Campinas completa 242 anos nesta quinta-feira, dia 14 de julho. Uma cidade cosmopolita, moderna, multifacetada e cheia de problemas e desafios. Tem patrimônios como a Unicamp, PUC-Campinas ou institutos como a CATI e o Laboratório de Luz Sincroton.
Não é a segunda maior cidade paulista de fato – Guarulhos é mais populoso – mas é de direito. Seu povo não é mais formado pelo genuíno campineiro, responsável por formatar um espírito provinciano capaz de acolher e afastar.
Impossível ignorar o futebol neste cenário. Ponte Preta e Guarani são símbolos e embaixadores da Terra das Andorinhas para o país inteiro. Seus feitos, conquistas, vitórias e acontecimentos são eternizados na história do futebol e fixam uma memória afetiva.
Bugrinos e pontepretanos deveriam abrigar em suas arquibancadas um mosaico presente nas ruas, avenidas, bairros, estabelecimentos comerciais e que exibem uma complexidade díficil de assimilar. Talvez nem os docentes e catedráticos decifrem. Mesmo assim, estas duas equipes centenárias podem e devem contribuir para que Campinas seja um local mais solidário, amoroso e inclusivo para se viver. Como?
O passo inicial é transformar o futebol em um espaço de todos e para todos. De acordo com dados do IBGE, Campinas tem 1.164.098 habitantes. Desse total, 9,83% do total, ou 114.430 pessoas vivem em situação de pobreza declarada, ou seja, não tem condições básicas para comer e usufruir dos serviços oferecidos pelo poder privado e público.
Outras 84.862 pessoas, ou 7,29% enfrentam uma situação de pobreza subjetiva. Ou seja, são pessoas que sobrevivem, pagam suas contas básicas, mas sem força para avançar e sobreviverem de modo digno. Em condições normais, esta deveria ser o campo de atuação de pontepretanos e bugrinos.
Afinal de contas, foram as classes populares aquelas que foram protagonistas para transformarem o futebol em um esporte popular, milionário e impactante na sociedade e nos meios de comunicação. Você, bugrino e pontepretano e que até os dias atuais frequenta os estádios Brinco de Ouro e Moisés Lucarelli responda: o povão está nas arquibancadas? O excluído, o sofrido, ou aquele que tem dinheiro as vezes apenas para passagem, ingresso e uma pipoca vibra contigo durante as partidas?
Faça um recorte mais profundo e verifique a Pesquisa Nacional de Amostra de Domícilios de 2005. Ali, existe a revelação de que a região metropolitana de Campinas tem 20,7% de habitantes negros ou pardos. Um contingente bem abaixo da taxa do estado de São Paulo, que é de 30,9%. Detalhe: como a pesquisa tem 11 anos, não é delirio imaginar um crescimento de tal contingente. Integrantes do movimento negro apontam outro problema: muitas vezes a pessoa não se reconhece como negro ao entrevistador, o que prejudica o resultado final.

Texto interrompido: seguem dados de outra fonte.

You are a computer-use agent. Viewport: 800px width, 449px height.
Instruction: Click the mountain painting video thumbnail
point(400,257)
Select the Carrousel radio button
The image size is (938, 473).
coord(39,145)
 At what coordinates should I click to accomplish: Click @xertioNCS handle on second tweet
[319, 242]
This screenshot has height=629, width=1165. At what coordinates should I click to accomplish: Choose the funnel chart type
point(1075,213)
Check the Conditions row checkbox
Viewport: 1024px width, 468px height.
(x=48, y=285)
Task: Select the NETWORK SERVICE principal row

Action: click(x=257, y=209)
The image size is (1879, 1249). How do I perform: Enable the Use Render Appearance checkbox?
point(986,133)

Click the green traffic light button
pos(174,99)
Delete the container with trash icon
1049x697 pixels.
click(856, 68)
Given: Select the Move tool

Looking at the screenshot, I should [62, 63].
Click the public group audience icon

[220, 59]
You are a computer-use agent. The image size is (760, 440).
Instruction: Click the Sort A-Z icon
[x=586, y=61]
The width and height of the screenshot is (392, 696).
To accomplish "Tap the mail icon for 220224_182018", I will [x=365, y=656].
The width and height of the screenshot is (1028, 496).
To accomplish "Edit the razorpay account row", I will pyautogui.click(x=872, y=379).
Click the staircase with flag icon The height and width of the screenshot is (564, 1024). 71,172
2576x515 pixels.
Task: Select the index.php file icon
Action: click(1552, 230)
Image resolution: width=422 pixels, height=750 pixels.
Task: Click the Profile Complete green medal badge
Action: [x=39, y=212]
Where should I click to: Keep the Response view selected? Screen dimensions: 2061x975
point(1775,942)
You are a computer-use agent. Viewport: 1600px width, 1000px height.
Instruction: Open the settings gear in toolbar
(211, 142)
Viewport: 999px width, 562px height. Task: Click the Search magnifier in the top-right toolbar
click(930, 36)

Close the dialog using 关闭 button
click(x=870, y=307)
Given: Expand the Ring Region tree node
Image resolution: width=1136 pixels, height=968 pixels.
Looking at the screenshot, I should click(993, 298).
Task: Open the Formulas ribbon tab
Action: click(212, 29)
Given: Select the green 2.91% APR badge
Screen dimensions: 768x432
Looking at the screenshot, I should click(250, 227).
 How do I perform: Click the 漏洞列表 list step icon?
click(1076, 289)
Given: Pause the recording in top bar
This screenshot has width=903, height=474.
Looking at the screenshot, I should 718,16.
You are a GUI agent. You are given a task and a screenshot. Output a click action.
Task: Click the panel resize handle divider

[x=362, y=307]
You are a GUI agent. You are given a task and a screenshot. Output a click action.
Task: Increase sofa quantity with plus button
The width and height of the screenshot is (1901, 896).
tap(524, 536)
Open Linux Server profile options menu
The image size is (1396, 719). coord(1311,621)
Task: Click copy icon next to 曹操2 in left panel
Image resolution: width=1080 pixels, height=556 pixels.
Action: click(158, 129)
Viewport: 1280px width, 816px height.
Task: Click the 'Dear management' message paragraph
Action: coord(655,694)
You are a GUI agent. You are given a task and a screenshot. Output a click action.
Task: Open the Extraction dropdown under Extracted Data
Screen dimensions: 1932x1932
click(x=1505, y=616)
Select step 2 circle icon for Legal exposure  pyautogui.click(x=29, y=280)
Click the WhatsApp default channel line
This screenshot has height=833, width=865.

Mesmo assim, se levarmos em conta as estatisticas oficiais, as 19 cidades da região metropolitana de Campinas, a população negra ficaria em no minimo 1.116.559 habitantes. Se levarmos em conta apenas a cidade de Campinas, são 240.968. Desse total, 27,5% são crianças de 0 a 14 anos. Um potencial de consumidores sem fim.
Pergunta: Ponte Preta e Guarani são clubes marcados pela diversidade? O branco, negro, homossexual e qualquer minoria sentam em suas arquibancadas? Entendem que as equipes são patrimônios da cidade e parte de sua identidade? Estão integrados e de direito não só as cidades, mas aos clubes locais?
Ou o futebol decidiu trilhar um caminho para atender apenas as classes A e B? De acordo com dados da Fundação Getúlio Vargas, Campinas tem 349.229 habitantes inseridos nas classes A e B, ou seja pessoas que ganham no mínimo R$ 7880 para se encontrarem na classe B e ou acima de R$ 15.760 para fincar raízes no topo da pirâmide, segundo dados do IBGE. Pense, olhe para as arquibancadas e responda para si mesmo.
Ponte Preta e Guarani provocam um questionamento que é válido para todos os setores: Campinas pertence a todos ou a uma parte? O futebol é um bem social compartilhado sem ligar para poder aquisitivo ou de classe social ou transformou-se em luxo? Campinas merece todos os cumprimentos possíveis. Isto, porém, não pode nos eximir de apontar a necessidade da própria cidade nos encaminhar presentes preciosos nos próximos anos: a inclusão social, a luta contra o racismo, a integração entre as classes sociais e o exercício pleno da cidadania. E Ponte Preta e Guarani podem e devem colaborar para a confecção deste pacote saboroso.